# YOUR ASSIGNMENT
Nothing but the lines from the one that contains "Click the butterfly.gif filename field" through the end of the data should be reproduced, and each must match exactly.

# Dataset entries
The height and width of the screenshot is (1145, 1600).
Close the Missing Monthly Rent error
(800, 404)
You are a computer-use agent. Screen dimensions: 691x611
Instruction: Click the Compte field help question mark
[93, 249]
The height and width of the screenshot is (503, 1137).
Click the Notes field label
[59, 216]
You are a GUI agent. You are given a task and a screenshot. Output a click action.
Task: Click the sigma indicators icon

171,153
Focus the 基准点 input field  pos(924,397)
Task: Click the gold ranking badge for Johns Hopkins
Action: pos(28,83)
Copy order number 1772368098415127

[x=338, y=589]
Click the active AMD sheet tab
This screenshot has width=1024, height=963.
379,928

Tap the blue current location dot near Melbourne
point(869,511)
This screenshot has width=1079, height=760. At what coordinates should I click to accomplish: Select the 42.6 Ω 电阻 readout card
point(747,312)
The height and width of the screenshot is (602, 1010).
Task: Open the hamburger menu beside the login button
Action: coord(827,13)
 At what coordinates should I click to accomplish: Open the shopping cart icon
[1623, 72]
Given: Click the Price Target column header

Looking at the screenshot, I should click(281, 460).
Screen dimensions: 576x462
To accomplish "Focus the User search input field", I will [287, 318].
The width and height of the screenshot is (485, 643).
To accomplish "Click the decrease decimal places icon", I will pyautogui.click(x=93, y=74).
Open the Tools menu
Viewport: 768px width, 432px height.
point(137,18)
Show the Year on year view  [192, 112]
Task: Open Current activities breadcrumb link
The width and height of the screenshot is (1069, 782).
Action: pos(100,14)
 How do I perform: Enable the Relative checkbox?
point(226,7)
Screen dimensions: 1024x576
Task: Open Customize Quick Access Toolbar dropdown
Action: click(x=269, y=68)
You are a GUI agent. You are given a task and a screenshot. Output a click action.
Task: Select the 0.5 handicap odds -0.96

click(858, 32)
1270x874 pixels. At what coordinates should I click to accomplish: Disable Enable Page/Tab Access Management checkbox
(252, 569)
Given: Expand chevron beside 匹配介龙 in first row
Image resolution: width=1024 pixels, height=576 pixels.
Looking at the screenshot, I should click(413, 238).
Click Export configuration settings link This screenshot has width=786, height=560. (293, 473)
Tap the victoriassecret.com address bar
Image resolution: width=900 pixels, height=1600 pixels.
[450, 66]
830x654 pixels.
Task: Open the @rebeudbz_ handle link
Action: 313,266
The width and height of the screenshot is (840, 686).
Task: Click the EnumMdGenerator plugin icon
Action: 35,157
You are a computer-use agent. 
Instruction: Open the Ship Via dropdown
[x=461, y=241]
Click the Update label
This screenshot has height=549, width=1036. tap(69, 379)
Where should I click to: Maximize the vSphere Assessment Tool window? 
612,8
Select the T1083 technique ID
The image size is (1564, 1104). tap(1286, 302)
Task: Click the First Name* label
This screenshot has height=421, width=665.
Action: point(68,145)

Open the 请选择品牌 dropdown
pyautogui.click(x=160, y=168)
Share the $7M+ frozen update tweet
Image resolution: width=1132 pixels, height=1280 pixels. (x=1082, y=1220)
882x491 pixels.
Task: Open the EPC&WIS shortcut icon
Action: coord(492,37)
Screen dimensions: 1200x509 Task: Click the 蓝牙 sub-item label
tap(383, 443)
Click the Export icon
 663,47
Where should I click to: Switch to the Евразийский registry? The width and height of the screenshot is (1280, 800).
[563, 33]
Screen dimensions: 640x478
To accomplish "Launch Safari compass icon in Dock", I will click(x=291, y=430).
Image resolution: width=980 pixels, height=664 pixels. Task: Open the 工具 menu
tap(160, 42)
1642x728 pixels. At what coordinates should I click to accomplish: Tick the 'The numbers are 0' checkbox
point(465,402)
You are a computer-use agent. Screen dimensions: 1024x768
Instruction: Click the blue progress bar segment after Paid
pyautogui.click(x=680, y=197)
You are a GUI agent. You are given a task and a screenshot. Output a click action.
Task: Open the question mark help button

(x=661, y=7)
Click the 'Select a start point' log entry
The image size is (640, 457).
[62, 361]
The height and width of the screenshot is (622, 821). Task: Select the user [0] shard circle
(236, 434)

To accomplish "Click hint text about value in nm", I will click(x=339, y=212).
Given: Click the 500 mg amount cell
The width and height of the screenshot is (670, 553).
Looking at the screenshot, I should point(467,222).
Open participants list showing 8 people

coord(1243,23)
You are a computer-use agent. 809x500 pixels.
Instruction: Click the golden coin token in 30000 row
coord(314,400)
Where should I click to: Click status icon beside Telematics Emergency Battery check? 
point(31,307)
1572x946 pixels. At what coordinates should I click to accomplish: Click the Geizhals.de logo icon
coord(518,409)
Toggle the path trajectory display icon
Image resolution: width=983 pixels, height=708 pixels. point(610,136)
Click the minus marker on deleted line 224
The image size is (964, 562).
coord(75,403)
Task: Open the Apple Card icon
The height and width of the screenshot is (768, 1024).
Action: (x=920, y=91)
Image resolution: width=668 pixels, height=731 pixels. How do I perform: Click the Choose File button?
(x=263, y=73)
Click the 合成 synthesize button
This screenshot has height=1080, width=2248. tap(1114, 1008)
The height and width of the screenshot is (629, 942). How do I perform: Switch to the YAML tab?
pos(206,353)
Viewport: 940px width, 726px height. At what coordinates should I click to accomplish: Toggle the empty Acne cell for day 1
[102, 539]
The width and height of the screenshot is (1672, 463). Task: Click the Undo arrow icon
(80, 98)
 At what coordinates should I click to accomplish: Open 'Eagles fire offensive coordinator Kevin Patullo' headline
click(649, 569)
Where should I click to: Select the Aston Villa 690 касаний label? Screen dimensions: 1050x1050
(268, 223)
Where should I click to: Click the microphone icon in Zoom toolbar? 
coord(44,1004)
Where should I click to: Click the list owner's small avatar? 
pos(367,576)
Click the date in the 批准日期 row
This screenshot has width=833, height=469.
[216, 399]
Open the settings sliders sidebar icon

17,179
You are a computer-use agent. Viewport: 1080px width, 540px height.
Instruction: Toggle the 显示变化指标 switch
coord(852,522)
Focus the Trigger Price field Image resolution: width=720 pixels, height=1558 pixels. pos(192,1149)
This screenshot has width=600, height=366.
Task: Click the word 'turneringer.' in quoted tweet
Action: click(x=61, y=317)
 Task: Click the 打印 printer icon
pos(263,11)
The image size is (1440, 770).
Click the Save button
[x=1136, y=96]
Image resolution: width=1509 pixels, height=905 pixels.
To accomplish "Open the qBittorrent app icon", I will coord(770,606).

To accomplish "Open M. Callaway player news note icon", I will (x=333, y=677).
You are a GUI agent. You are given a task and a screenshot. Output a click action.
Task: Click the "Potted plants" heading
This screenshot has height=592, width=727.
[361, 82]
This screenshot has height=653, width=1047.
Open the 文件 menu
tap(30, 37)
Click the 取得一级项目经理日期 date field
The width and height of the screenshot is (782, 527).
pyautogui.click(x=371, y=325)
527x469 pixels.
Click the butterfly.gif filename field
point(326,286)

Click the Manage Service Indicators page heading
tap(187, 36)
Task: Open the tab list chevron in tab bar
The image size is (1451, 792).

# WRITTEN SOLUTION
Click the butterfly.gif filename field
point(326,286)

Click the Manage Service Indicators page heading
tap(187, 36)
Task: Open the tab list chevron in tab bar
The image size is (1451, 792).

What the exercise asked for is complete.